■ Exercise instructions ■
Write out every record exactly as it appears. Skip the pictures.

___ Data to examine

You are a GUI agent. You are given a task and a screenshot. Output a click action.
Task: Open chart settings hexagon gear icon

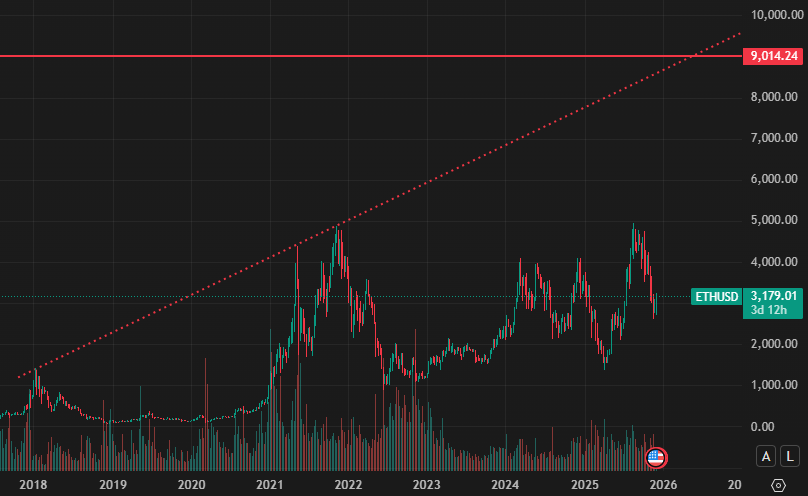coord(779,484)
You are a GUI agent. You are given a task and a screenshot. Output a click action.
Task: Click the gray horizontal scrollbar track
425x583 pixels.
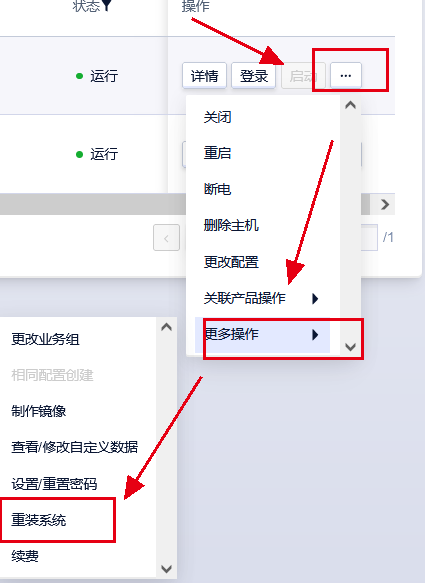[93, 204]
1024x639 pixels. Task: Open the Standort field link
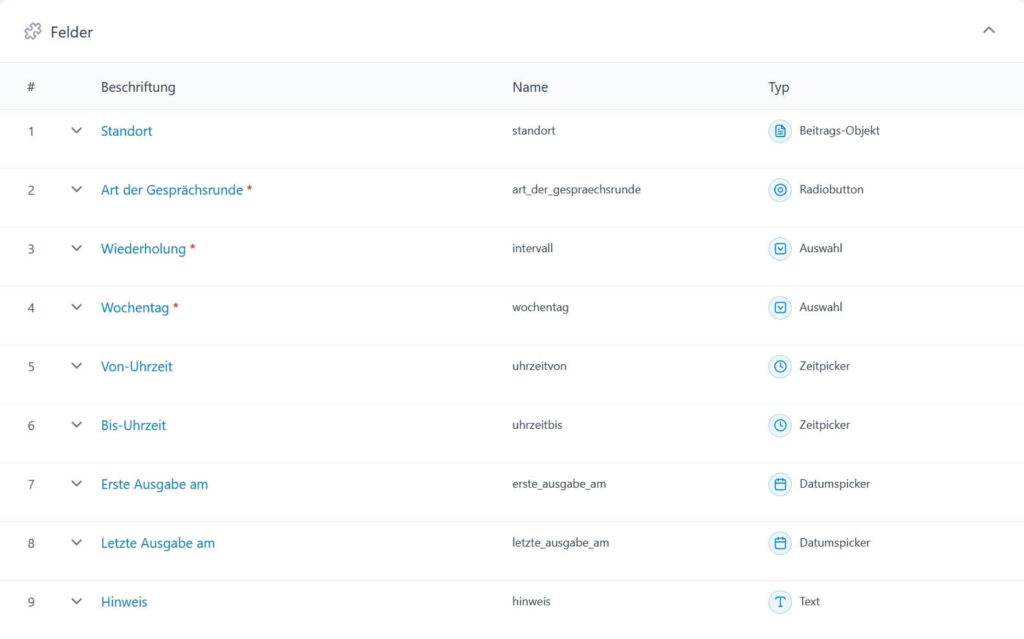pyautogui.click(x=127, y=131)
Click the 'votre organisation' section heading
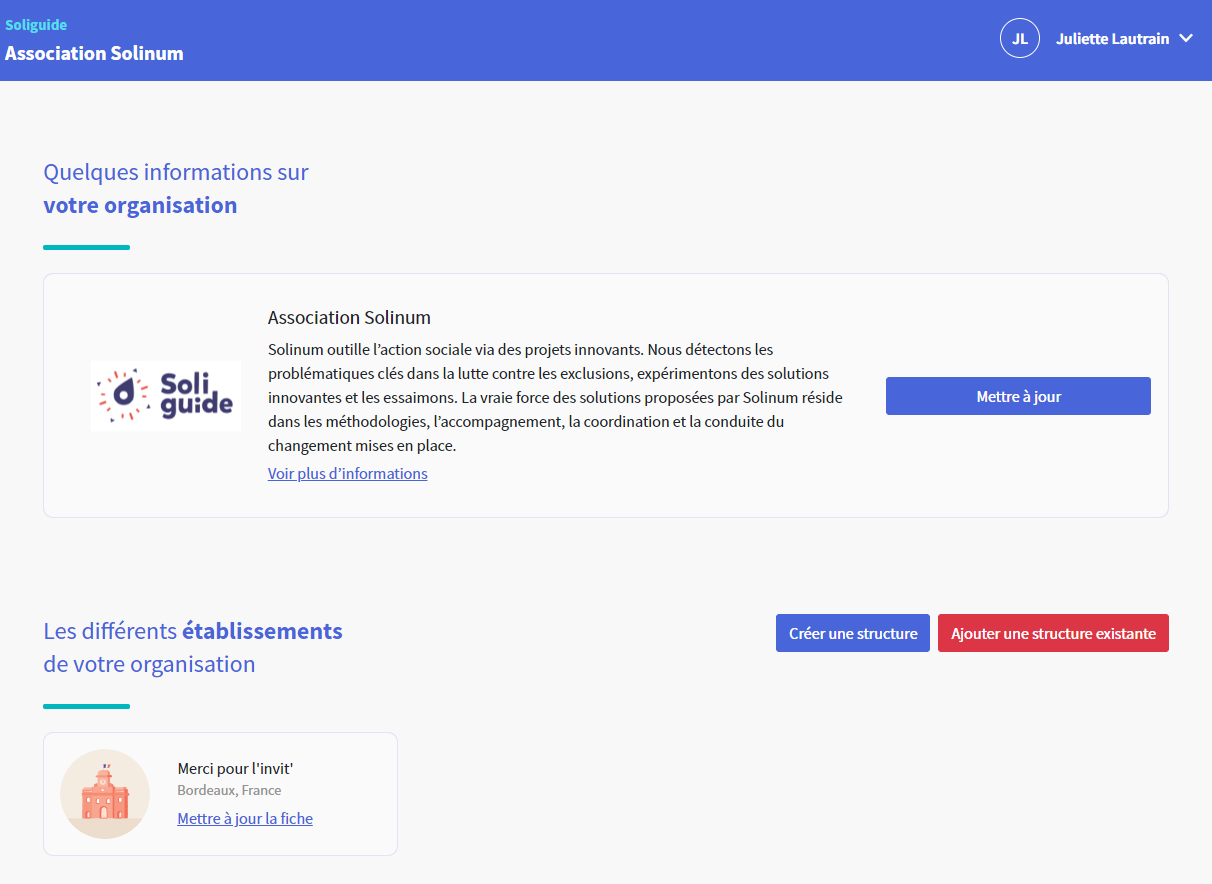Image resolution: width=1212 pixels, height=884 pixels. coord(140,205)
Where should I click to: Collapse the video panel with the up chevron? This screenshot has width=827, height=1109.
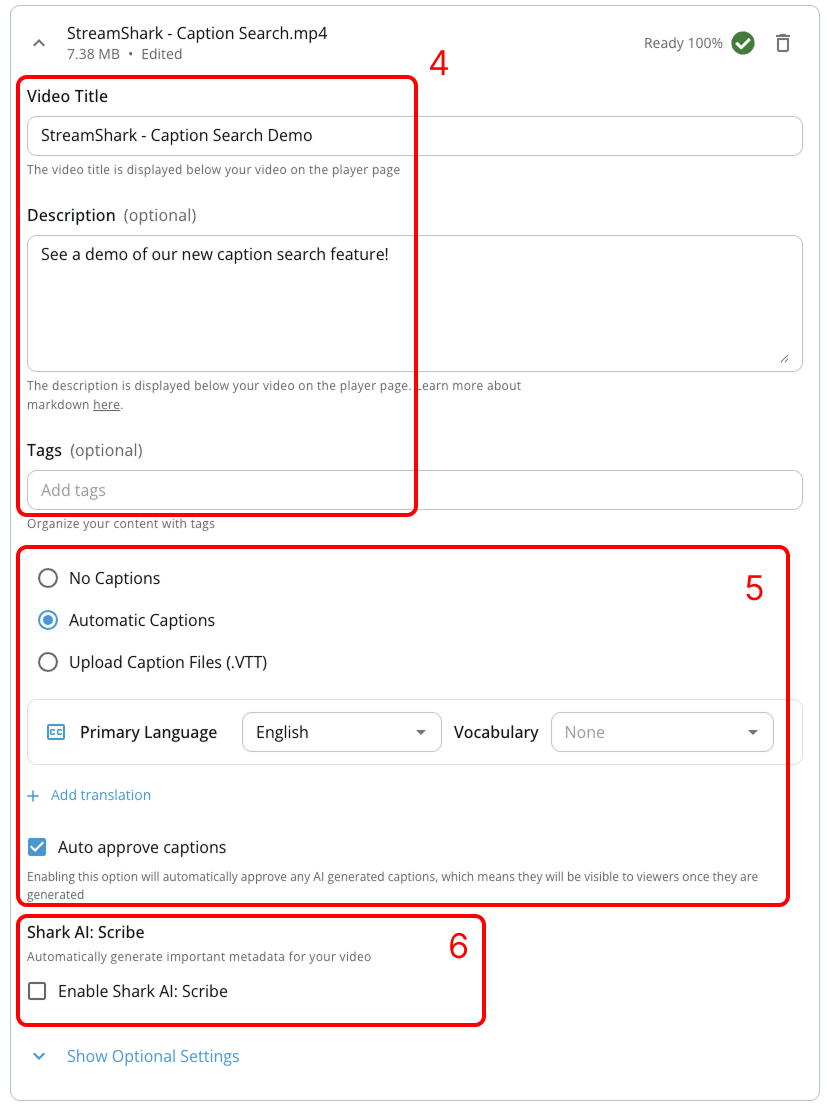(x=39, y=43)

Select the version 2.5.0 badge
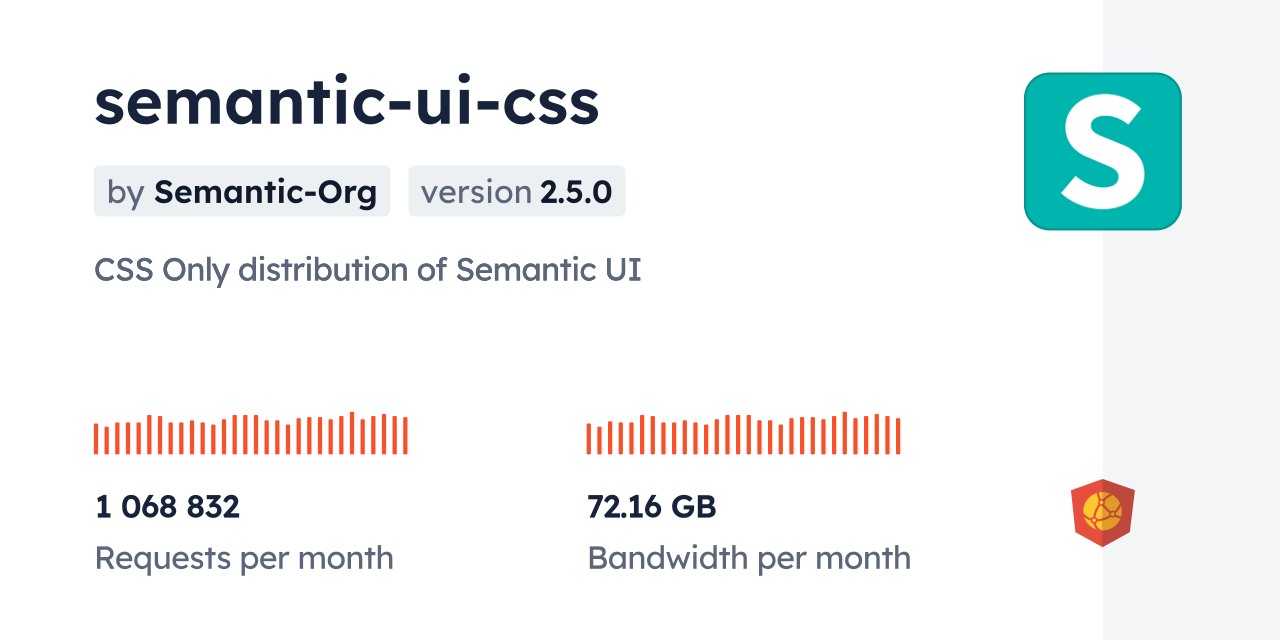click(x=516, y=191)
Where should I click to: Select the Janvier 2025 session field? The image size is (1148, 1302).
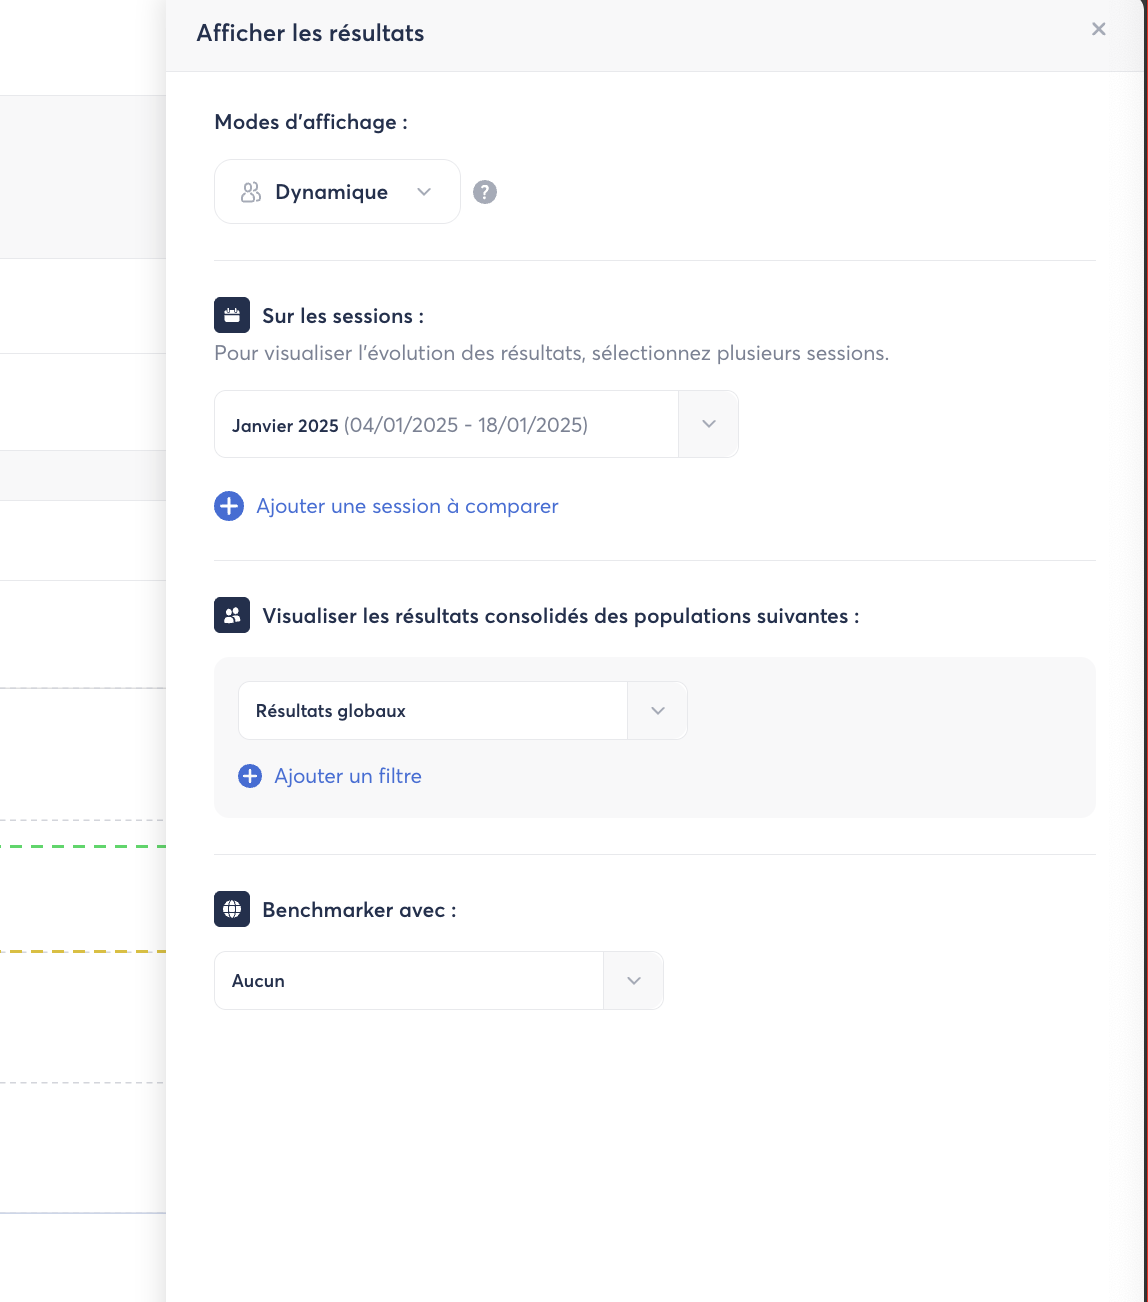pyautogui.click(x=446, y=425)
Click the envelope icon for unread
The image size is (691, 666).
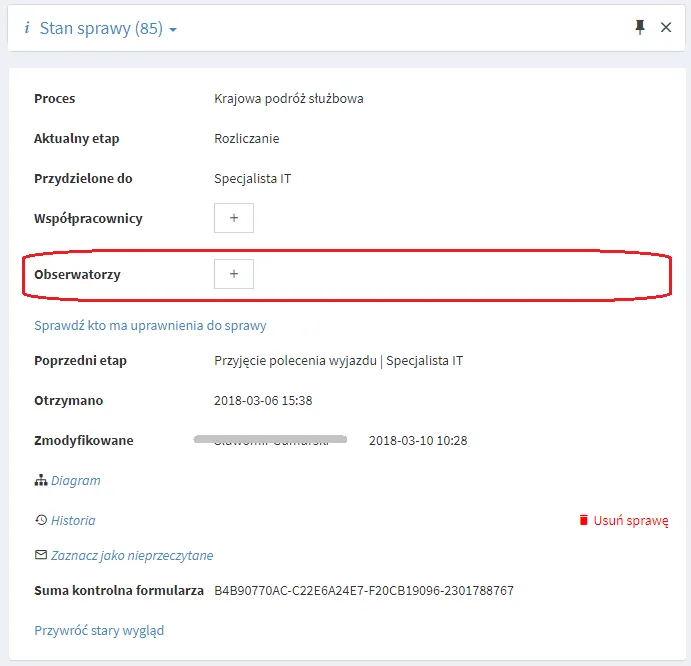point(41,554)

______

■ Solution to this exercise ■
You are a GUI agent. You are given a task and a screenshot. Output a click action.
Task: Open chart settings hexagon gear icon

coord(779,484)
You are a GUI agent. You are given a task and a screenshot. Output a click action.
Task: Click the gray horizontal scrollbar track
425x583 pixels.
[93, 204]
1024x639 pixels. Task: Open the Standort field link
pyautogui.click(x=127, y=131)
Click the 'votre organisation' section heading
Image resolution: width=1212 pixels, height=884 pixels. coord(140,205)
Where should I click to: Collapse the video panel with the up chevron? This screenshot has width=827, height=1109.
(x=39, y=43)

Select the version 2.5.0 badge
click(x=516, y=191)
Where should I click to: Select the Janvier 2025 session field? The image size is (1148, 1302).
pyautogui.click(x=446, y=425)
Click the envelope icon for unread
The image size is (691, 666).
point(41,554)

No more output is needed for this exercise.